⟨

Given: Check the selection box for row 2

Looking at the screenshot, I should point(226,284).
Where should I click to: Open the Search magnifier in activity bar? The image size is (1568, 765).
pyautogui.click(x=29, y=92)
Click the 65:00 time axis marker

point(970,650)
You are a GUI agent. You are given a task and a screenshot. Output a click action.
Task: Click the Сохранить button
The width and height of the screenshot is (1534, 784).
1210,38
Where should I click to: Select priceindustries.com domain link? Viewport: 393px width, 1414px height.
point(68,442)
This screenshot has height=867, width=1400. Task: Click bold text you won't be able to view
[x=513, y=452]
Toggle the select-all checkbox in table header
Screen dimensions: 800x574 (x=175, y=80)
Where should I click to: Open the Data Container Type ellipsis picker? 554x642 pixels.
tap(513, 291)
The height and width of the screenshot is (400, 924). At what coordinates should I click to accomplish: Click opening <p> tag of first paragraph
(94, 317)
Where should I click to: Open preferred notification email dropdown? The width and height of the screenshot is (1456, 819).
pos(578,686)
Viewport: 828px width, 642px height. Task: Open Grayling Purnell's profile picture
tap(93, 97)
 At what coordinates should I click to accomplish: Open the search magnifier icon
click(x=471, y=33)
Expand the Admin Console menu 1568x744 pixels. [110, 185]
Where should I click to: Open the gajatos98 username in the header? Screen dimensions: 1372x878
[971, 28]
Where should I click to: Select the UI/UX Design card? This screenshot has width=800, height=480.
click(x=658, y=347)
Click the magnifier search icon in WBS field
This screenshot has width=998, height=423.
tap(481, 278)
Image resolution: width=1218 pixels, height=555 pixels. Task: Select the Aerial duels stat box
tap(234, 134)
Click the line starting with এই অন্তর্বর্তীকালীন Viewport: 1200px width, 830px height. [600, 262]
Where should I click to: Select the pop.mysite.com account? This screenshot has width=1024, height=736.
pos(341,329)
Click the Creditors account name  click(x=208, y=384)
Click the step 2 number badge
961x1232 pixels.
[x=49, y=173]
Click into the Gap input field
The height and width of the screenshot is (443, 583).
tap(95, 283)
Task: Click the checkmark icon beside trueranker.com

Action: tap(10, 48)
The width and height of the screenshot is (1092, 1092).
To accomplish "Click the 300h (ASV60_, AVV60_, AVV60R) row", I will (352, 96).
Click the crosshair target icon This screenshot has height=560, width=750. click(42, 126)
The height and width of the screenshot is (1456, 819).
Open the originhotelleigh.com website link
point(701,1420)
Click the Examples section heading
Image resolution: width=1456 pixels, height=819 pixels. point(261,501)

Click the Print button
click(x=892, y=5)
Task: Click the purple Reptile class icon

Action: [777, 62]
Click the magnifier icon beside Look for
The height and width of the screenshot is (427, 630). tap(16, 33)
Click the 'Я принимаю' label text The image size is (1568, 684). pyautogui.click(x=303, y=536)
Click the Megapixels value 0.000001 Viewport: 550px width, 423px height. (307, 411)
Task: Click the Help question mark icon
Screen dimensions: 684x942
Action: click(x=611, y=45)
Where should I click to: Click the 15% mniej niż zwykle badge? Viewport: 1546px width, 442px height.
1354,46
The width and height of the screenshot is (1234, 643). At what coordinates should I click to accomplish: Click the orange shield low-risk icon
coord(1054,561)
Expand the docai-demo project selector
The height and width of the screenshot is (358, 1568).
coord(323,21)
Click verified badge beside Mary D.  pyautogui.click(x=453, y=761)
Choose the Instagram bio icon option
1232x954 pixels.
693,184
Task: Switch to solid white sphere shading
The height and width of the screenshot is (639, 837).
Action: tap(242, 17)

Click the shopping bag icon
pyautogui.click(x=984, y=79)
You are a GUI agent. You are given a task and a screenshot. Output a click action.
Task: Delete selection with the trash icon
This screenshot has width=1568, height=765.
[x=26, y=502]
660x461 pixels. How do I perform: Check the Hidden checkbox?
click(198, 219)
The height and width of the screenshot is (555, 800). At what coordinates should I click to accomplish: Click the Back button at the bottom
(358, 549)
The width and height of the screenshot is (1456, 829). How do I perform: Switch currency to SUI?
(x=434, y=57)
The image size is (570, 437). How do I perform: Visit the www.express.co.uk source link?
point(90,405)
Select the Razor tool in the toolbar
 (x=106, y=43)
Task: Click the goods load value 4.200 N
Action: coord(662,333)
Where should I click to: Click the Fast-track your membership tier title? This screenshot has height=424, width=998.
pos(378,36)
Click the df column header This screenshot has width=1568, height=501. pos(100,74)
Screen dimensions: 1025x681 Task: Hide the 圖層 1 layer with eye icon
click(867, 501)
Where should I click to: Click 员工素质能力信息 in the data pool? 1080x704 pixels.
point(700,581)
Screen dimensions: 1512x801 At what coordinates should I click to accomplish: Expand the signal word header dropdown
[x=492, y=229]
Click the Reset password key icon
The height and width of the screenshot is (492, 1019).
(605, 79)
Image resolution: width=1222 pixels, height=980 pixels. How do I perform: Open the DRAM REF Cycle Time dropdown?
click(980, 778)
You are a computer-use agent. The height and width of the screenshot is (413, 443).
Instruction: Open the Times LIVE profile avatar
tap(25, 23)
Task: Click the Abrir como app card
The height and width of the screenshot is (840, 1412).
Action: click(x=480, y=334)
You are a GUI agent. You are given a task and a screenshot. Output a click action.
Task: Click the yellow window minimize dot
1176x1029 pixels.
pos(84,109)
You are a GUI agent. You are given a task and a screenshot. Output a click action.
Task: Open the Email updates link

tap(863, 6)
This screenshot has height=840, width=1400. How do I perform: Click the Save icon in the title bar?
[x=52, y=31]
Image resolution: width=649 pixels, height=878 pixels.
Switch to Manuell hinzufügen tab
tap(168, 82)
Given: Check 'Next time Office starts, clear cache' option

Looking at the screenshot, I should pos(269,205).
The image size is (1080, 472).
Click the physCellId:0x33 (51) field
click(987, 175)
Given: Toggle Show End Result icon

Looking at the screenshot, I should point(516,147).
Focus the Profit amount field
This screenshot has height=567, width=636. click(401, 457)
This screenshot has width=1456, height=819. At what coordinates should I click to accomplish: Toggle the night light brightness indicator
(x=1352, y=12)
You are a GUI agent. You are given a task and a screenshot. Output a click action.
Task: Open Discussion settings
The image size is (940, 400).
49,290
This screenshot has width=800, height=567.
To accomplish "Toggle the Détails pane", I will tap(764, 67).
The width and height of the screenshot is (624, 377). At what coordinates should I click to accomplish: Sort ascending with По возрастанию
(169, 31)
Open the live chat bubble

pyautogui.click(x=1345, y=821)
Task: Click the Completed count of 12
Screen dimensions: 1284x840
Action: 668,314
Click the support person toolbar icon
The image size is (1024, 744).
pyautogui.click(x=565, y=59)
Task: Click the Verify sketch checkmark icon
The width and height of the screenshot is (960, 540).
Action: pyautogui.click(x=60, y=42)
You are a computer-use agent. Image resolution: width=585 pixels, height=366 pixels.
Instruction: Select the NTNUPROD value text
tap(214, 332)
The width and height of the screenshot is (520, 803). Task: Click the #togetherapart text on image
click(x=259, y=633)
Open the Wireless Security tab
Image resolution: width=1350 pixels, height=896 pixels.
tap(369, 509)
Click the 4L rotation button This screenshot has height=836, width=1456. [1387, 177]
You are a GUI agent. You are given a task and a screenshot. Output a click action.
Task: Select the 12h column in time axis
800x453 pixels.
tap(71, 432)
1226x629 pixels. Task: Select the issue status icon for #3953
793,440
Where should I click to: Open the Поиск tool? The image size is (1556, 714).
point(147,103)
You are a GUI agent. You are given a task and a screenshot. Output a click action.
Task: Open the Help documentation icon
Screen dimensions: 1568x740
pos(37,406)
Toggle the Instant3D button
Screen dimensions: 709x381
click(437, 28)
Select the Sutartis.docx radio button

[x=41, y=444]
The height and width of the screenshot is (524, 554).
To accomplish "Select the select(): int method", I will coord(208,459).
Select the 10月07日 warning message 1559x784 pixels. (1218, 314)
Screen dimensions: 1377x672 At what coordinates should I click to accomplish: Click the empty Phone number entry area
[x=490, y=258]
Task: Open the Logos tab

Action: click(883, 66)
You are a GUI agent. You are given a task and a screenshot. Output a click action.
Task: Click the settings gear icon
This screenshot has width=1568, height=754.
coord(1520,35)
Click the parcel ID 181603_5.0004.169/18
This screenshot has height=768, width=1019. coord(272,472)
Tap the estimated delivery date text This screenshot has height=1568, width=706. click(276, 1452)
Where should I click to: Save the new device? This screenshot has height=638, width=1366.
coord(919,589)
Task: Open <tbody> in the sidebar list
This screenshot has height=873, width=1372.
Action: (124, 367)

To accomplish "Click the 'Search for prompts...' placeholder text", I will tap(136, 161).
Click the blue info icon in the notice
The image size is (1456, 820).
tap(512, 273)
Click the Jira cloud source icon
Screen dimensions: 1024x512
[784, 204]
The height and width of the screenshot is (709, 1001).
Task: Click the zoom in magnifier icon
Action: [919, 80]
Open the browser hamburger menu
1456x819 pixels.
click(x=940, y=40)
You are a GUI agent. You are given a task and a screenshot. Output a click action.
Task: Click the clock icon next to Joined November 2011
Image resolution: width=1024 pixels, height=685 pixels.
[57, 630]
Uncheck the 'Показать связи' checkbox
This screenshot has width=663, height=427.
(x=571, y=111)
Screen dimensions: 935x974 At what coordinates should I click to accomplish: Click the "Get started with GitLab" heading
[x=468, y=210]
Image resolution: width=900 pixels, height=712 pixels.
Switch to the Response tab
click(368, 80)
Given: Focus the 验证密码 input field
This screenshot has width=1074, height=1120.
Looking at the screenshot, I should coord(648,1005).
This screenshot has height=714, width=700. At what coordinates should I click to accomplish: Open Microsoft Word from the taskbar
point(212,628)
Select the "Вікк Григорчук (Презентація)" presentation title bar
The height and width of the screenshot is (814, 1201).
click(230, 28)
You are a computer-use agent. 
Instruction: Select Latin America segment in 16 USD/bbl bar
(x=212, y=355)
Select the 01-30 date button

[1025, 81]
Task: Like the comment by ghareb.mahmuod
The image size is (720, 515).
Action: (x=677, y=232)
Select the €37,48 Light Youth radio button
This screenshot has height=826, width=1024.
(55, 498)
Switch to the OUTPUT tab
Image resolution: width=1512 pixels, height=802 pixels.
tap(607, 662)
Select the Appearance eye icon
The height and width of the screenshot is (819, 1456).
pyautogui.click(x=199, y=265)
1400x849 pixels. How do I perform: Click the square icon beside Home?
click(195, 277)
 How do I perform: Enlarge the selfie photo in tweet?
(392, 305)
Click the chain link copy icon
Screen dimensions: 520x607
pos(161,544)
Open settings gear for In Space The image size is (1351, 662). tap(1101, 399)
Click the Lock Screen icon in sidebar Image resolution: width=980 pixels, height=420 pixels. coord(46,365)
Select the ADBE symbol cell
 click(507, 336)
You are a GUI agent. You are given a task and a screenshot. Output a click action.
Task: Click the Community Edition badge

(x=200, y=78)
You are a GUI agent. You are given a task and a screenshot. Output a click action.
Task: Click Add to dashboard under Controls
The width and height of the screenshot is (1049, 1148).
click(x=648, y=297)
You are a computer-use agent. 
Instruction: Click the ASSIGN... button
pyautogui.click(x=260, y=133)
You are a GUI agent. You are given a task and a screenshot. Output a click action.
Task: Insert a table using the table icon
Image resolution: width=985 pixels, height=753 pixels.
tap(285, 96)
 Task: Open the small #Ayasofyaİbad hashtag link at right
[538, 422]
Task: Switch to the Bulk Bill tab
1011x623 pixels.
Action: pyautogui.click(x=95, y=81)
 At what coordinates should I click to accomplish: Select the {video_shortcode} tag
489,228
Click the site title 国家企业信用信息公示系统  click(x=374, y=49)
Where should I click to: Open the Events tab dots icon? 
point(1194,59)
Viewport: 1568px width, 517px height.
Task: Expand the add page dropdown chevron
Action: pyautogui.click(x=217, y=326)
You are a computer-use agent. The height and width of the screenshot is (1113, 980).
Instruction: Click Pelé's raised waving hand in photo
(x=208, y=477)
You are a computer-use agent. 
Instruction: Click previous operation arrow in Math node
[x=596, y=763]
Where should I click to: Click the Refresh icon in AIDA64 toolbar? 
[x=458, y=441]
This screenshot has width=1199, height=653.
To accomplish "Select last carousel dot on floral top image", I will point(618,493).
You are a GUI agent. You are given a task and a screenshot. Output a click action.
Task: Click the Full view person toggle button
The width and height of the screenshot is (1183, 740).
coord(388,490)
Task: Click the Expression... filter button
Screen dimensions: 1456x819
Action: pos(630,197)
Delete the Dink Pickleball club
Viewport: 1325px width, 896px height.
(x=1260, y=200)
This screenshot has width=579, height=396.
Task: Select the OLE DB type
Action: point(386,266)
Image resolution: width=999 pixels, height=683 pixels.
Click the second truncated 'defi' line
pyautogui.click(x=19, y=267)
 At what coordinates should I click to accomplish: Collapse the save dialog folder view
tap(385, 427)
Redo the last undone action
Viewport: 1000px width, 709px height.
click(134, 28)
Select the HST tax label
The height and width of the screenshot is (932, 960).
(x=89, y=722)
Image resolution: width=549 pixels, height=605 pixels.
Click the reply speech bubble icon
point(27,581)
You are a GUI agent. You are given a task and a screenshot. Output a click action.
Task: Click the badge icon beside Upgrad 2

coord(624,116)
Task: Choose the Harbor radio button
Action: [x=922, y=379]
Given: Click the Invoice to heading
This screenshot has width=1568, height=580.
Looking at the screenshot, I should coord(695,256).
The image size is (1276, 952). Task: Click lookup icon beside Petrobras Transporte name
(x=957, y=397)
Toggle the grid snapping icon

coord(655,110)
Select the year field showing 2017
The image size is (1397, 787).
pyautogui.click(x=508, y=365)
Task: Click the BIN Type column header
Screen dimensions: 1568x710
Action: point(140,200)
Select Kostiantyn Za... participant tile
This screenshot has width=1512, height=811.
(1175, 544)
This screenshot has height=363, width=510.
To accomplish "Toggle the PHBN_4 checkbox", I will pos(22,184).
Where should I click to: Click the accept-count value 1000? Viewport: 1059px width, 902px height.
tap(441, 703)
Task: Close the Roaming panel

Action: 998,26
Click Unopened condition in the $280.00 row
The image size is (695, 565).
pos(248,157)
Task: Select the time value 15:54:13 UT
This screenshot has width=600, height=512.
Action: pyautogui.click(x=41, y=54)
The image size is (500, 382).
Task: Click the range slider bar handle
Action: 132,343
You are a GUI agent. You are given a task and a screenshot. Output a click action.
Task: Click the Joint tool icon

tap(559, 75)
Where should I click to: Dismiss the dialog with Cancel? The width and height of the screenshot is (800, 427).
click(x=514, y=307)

⟩

Arrange the lines of the material above as a JSON list of strings, one string per line, leaving out blank lines. Cover only the lines from the start of the material through the line containing "point(970,650)", inclusive.

**Result of the task**
[
  "Given: Check the selection box for row 2",
  "Looking at the screenshot, I should point(226,284).",
  "Where should I click to: Open the Search magnifier in activity bar? The image size is (1568, 765).",
  "pyautogui.click(x=29, y=92)",
  "Click the 65:00 time axis marker",
  "point(970,650)"
]